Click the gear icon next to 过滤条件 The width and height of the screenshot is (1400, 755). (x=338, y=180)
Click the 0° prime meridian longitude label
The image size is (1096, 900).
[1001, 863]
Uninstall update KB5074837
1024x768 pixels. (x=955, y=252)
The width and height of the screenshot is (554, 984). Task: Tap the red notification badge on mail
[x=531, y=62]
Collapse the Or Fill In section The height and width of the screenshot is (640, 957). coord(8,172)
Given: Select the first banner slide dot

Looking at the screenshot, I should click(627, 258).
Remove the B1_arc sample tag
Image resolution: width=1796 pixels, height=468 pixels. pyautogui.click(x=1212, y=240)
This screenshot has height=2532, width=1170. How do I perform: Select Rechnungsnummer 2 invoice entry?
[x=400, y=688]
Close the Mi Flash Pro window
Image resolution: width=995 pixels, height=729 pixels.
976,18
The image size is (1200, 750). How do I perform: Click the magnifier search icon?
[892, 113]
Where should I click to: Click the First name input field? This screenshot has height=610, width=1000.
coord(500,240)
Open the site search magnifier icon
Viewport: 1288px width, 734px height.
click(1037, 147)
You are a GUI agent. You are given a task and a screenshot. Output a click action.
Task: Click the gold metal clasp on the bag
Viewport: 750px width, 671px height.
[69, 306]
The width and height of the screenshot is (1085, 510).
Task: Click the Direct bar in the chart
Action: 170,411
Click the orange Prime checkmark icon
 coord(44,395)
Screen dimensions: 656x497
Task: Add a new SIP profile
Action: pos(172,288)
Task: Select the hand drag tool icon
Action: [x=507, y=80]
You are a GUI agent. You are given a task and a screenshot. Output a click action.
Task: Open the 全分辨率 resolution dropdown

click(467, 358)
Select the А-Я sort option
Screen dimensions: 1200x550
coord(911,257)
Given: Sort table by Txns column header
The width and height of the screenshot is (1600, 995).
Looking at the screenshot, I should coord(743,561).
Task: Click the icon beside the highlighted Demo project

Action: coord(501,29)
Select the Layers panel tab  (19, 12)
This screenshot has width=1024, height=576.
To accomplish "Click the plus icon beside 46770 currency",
★ ★ ★ ★
(WHAT IS REQUIRED)
Quote every entry exactly.

(PROBLEM SOLUTION)
Click the gear icon next to 过滤条件 The width and height of the screenshot is (1400, 755). (x=338, y=180)
Click the 0° prime meridian longitude label
The image size is (1096, 900).
[1001, 863]
Uninstall update KB5074837
1024x768 pixels. (x=955, y=252)
The width and height of the screenshot is (554, 984). Task: Tap the red notification badge on mail
[x=531, y=62]
Collapse the Or Fill In section The height and width of the screenshot is (640, 957). coord(8,172)
Given: Select the first banner slide dot

Looking at the screenshot, I should click(627, 258).
Remove the B1_arc sample tag
Image resolution: width=1796 pixels, height=468 pixels. pyautogui.click(x=1212, y=240)
This screenshot has height=2532, width=1170. How do I perform: Select Rechnungsnummer 2 invoice entry?
[x=400, y=688]
Close the Mi Flash Pro window
Image resolution: width=995 pixels, height=729 pixels.
976,18
The image size is (1200, 750). How do I perform: Click the magnifier search icon?
[892, 113]
Where should I click to: Click the First name input field? This screenshot has height=610, width=1000.
coord(500,240)
Open the site search magnifier icon
Viewport: 1288px width, 734px height.
click(1037, 147)
You are a GUI agent. You are given a task and a screenshot. Output a click action.
Task: Click the gold metal clasp on the bag
Viewport: 750px width, 671px height.
[69, 306]
The width and height of the screenshot is (1085, 510).
Task: Click the Direct bar in the chart
Action: 170,411
Click the orange Prime checkmark icon
 coord(44,395)
Screen dimensions: 656x497
Task: Add a new SIP profile
Action: pos(172,288)
Task: Select the hand drag tool icon
Action: [x=507, y=80]
You are a GUI agent. You are given a task and a screenshot. Output a click action.
Task: Open the 全分辨率 resolution dropdown

click(467, 358)
Select the А-Я sort option
Screen dimensions: 1200x550
coord(911,257)
Given: Sort table by Txns column header
The width and height of the screenshot is (1600, 995).
Looking at the screenshot, I should coord(743,561).
Task: Click the icon beside the highlighted Demo project

Action: coord(501,29)
Select the Layers panel tab  (19, 12)
This screenshot has width=1024, height=576.
To accomplish "Click the plus icon beside 46770 currency",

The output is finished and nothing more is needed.